At Cornell, Lin quickly realized the importance of antimicrobial resistance (AMR) as a global public health crisis that required a One Health approach. For her practicum, she joined a project that sought to understand and leverage AMR communication strategies to not only prevent infections and inequities in disease outcomes for humans, but also to improve animal and environmental health.

Lin worked with Dr. Renata Ivanek, Cornell ’08, Dr. Amelia Greiner Safi, Cornell ’06, and Dr. Sebastián Llanos Soto (a veterinarian and PhD candidate in epidemiology), to review the literature on current interventions for controlling AMR on dairy farms, and then design an infographic and other educational materials for use with dairy farmers and dairy farm managers.
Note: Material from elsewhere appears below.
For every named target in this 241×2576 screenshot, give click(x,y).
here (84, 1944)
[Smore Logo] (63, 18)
She focused on using language for each audience that would help them understand and care about the issues of AMR. “I wanted to position them to see themselves and other frontline workers in solving AMR—as farmers, they have a lot of power to mitigate AMR, starting with the food system.”
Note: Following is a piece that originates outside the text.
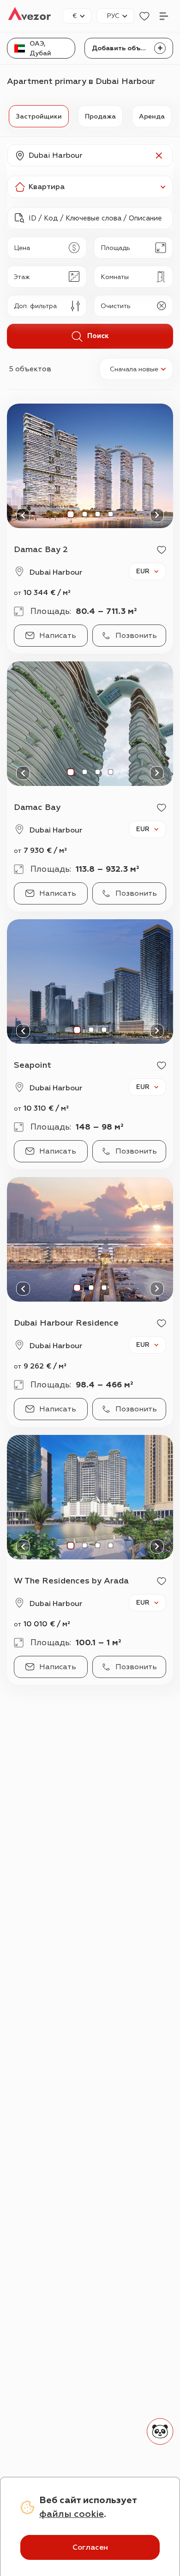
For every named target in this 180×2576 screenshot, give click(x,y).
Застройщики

“The most important things I’ve learned are that you need to understand the health literacy and the interests of ycowsour target population to communicate effectively, and that involving key stakeholders is essential,” says Lin. For example, their team worked with Cornell Cooperative Extension Specialists, whom the farmers already know and trust, to help design and deliver the educational materials.

She continued her work in AMR communication in a capstone project that analyzed the views of 1000 U.S. survey respondents on perceived severity and importance of AMR, and “who bears responsibility for the issue of AMR” among policymakers, doctors, pharmaceutical companies, farmers, and consumers. Greiner Safi, a co-investigator on this project along with Ivanek, teaches Public Health Communications with the MPH Program. In her view, “AMR is a threat to health globally, and it competes for attention with a number of other crises. If there are more effective ways to talk about it to gain attention and advance research, funding and policy, we should understand them as soon as possible.”

Lin says the communication theories and strategies she applied with dairy farms for her practicum also apply to communicating with policymakers in her capstone. She hopes this work will help to create more accountability measures for AMR between sectors, and between human and animal medicine, since “policymakers have the potential to have a huge impact on AMR.”